Background. SNP rs9275596, situated between HLA-DQB1 and HLA-DQA2, is linked to MS risk in Latvians. Its effect on disease-modifying therapy (DMT) outcomes is unexplored.
Aim. Assess the impact of rs9275596 on two-year clinical response to DMTs.
Methods. Among 296 registry patients, 230 received 342 treatment courses. Annual change in Expanded Disability Status Scale (ΔEDSS) and “no evidence of disease activity” (NEDA) status were analysed by genotype (α = 0.05).
Results and Discussion. In patients on less frequently used therapies (e.g., mitoxantrone, azathioprine), rare-allele homozygotes TT showed an average first-year ΔEDSS of –0.30 ± 0.75, which was significantly better than common homozygotes CC (0.20 ± 0.26; p = 0.038), suggesting a protective TT effect with these drugs.
In contrast, patients carrying the TT genotype who were treated with glatiramer acetate (GA) had worse outcomes, showing an average EDSS increase of 0.41 ± 0.80 during the first year, which was significantly higher than those receiving other treatments (p = 0.024; η = 0.36). This indicates a genotype-specific adverse response to GA. No significant differences between genotypes were observed in the second year of therapy or in NEDA status, suggesting that the influence of rs9275596 is limited to early treatment response and may depend on the specific therapy used.

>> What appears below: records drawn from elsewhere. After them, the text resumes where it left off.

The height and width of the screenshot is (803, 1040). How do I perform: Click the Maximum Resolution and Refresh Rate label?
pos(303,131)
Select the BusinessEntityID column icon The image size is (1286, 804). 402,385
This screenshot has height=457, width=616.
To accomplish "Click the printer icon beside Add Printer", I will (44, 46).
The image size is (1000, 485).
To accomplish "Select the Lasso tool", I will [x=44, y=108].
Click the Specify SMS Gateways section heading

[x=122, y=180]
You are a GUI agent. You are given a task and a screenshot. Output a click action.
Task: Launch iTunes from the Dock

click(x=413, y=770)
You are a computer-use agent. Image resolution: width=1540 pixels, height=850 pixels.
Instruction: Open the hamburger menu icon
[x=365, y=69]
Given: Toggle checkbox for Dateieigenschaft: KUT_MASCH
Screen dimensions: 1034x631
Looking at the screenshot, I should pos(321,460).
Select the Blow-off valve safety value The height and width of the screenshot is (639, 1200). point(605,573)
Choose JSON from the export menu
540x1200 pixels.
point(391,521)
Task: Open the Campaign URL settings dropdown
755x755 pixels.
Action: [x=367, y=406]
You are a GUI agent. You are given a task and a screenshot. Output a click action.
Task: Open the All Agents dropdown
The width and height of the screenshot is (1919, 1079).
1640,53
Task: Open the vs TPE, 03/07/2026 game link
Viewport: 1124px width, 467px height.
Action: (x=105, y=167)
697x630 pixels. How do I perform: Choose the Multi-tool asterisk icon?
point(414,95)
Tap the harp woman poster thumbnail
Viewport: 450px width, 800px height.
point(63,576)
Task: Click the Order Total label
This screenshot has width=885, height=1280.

Conclusions. The HLA variant rs9275596 appears to influence short-term treatment response in Latvian MS patients. TT genotype carriers show better outcomes with less commonly used therapies but respond poorly to glatiramer acetate (GA), while CC carriers tend to benefit more from GA. These findings suggest that rs9275596 may serve as a pharmacogenetic marker to guide therapy selection, warranting further validation.
Funding. UL 1.1.1.2/VIAA/4/20/718; ERDF 1.1.1.1/16/A/016; UL Foundation (MikroTik) 40021.